As the Federal Reserve looks to normalize interest rates ahead, income-minded investors may consider an alternative dividend exchange traded fund strategy to reduce the noise of the market and diminish price volatility.
On the upcoming webcast, ETF Bond Alternative with No Rate Risk, Eric Ervin, President and CEO of Reality Shares, and Jay Batcha, Founder and Chief Investment Officer of Optimal Capital, will outline a relatively new approach to dividend investments through isolating and accessing the dividend growth rate.
For instance, the Reality Shares DIVS ETF (NYSEArca: DIVY) may provide low volatility and low correlation as a suitable alternative to traditional fixed income and equity exposure.
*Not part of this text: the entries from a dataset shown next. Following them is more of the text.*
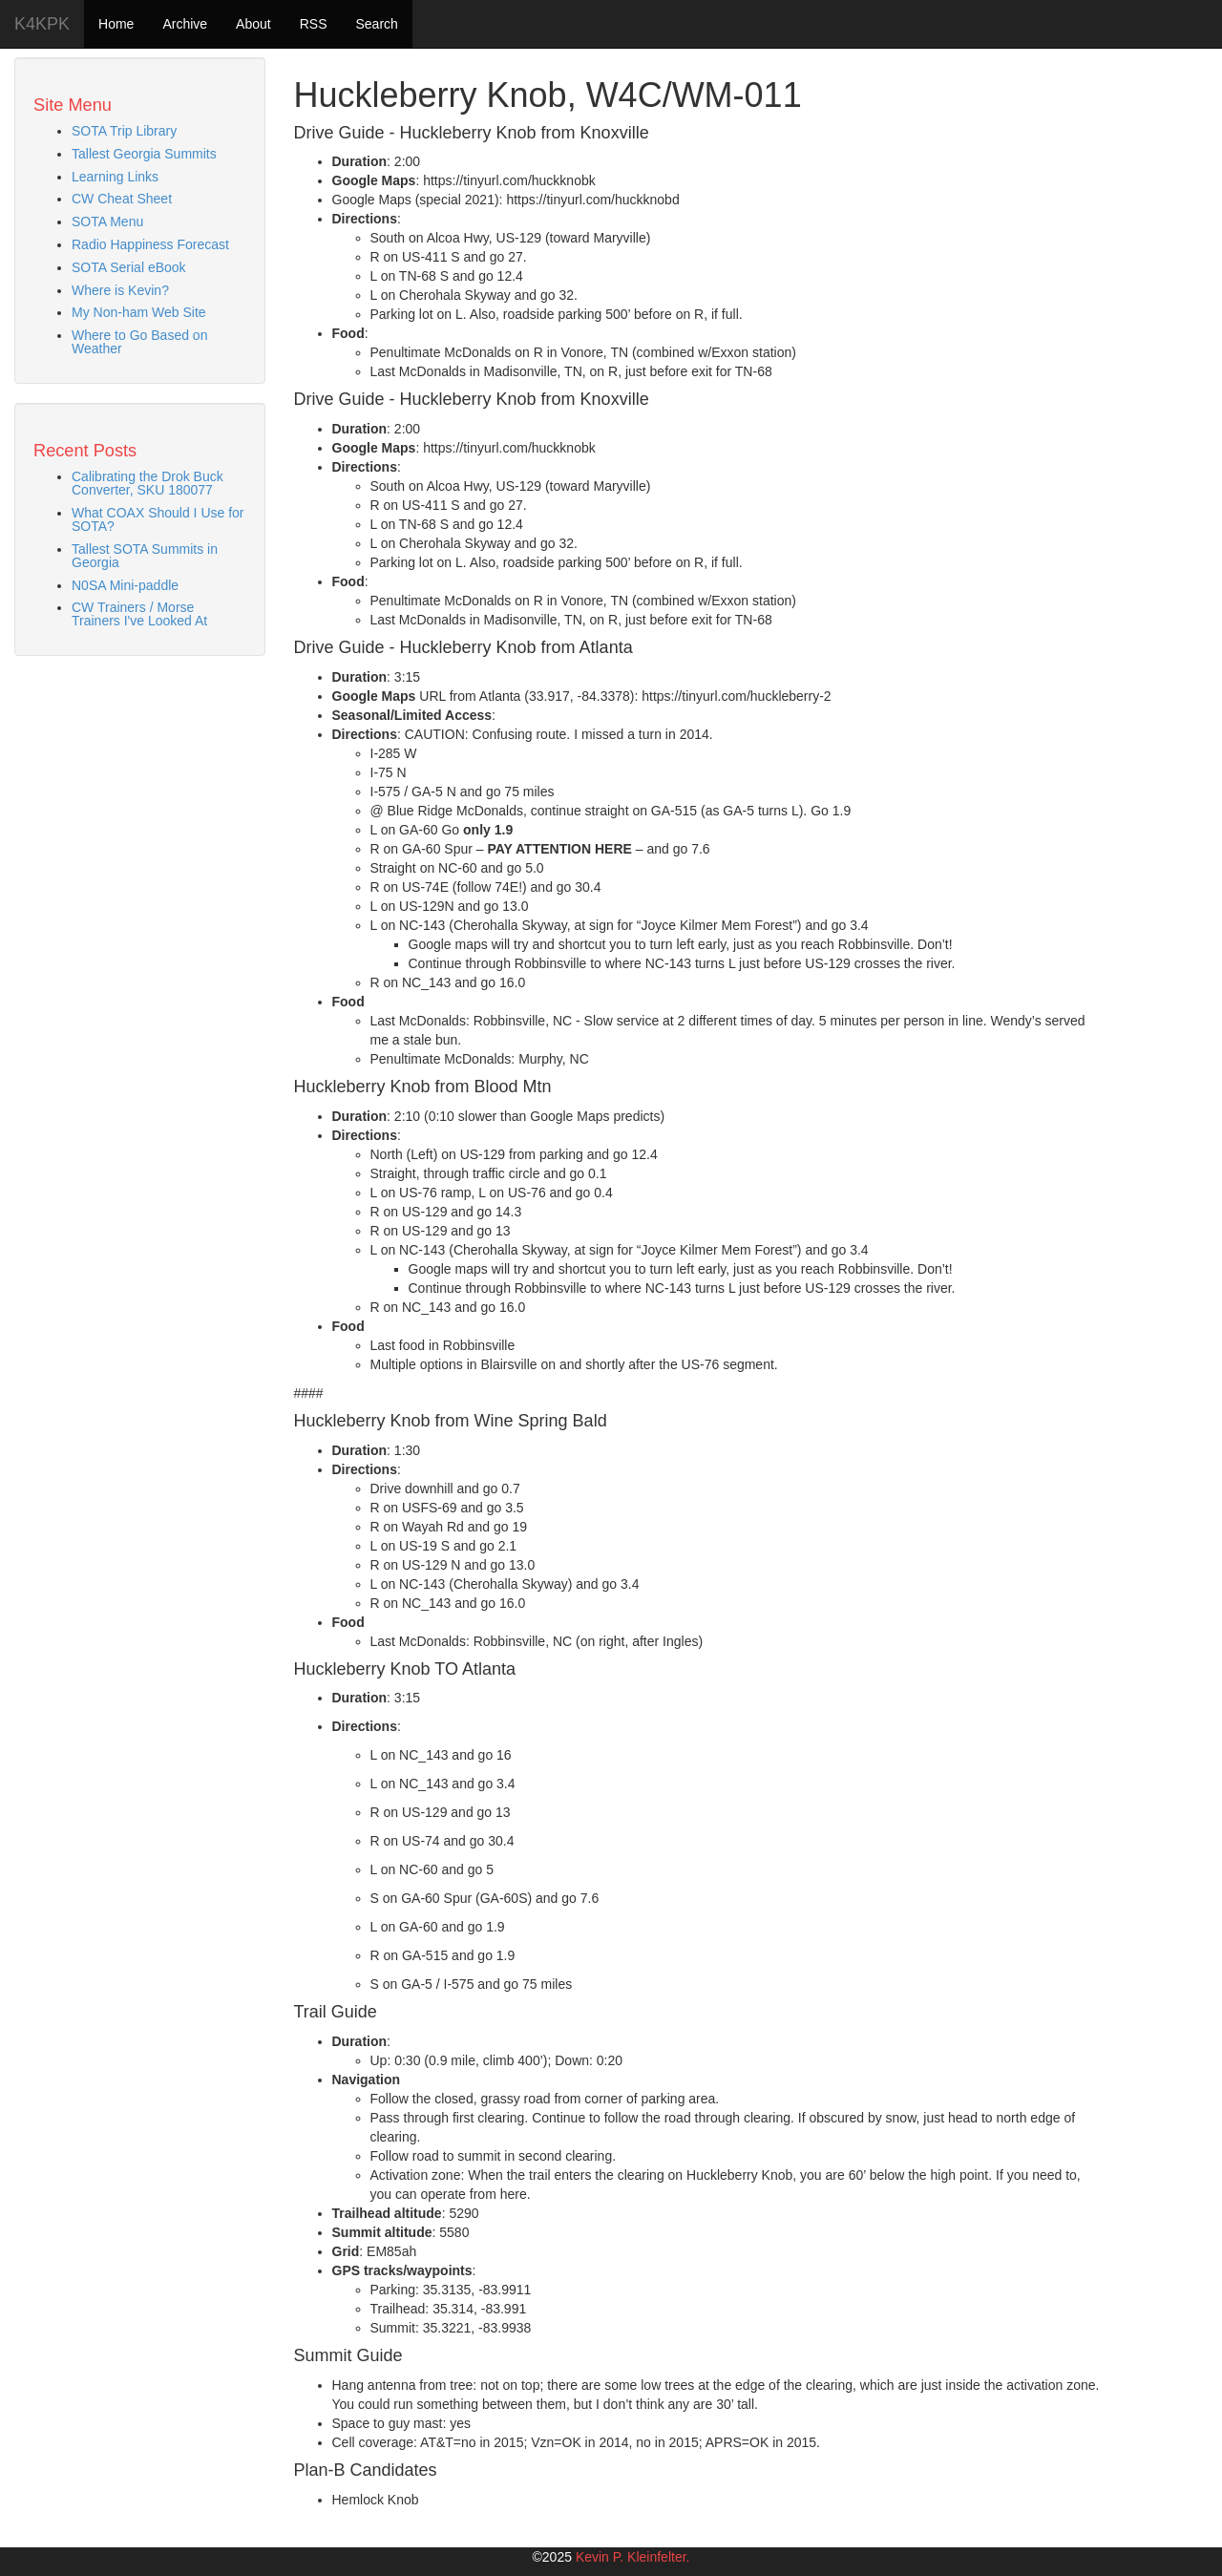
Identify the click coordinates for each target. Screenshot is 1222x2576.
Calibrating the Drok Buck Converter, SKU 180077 (147, 483)
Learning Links (115, 176)
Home (116, 24)
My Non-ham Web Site (139, 312)
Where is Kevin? (120, 290)
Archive (184, 24)
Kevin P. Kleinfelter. (633, 2557)
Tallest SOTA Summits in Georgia (145, 555)
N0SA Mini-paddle (125, 585)
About (253, 24)
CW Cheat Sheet (122, 198)
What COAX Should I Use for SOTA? (158, 519)
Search (376, 24)
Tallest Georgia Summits (144, 153)
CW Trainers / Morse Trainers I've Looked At (139, 614)
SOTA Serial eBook (129, 267)
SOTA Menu (107, 221)
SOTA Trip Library (124, 130)
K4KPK (42, 23)
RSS (313, 24)
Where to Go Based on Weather (139, 341)
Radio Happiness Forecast (150, 244)
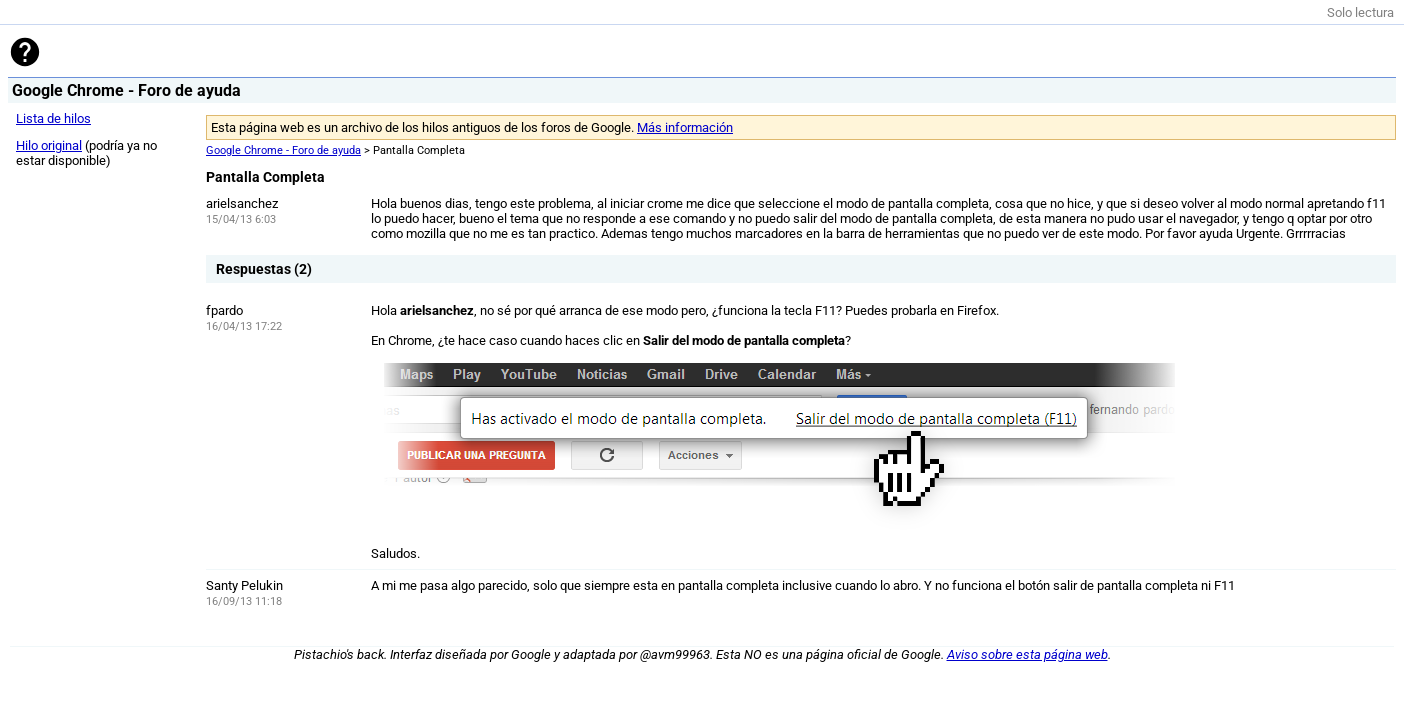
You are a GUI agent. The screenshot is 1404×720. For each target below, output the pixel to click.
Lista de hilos (53, 118)
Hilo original (49, 145)
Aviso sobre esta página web (1027, 654)
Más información (685, 127)
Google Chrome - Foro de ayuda (283, 150)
DIVY is not your traditional dividend ETF strategy. The actively managed fund looks to capture dividend growth via an array of strategies in an effort to generate long-term capital appreciation. DIVY’s holdings can include listed option contracts, dividend swaps, futures and forwards on indexes of Large Cap Securities or exchange traded funds designed to track large cap securities indexes.
The active ETF can purchase index options contracts in an effort to adapt to changes in the expected dividend values reflected in the option prices. These option combinations are designed to reflect expected dividend values and eliminate the Fund’s exposure to changes in the trading prices of the Large Cap Securities.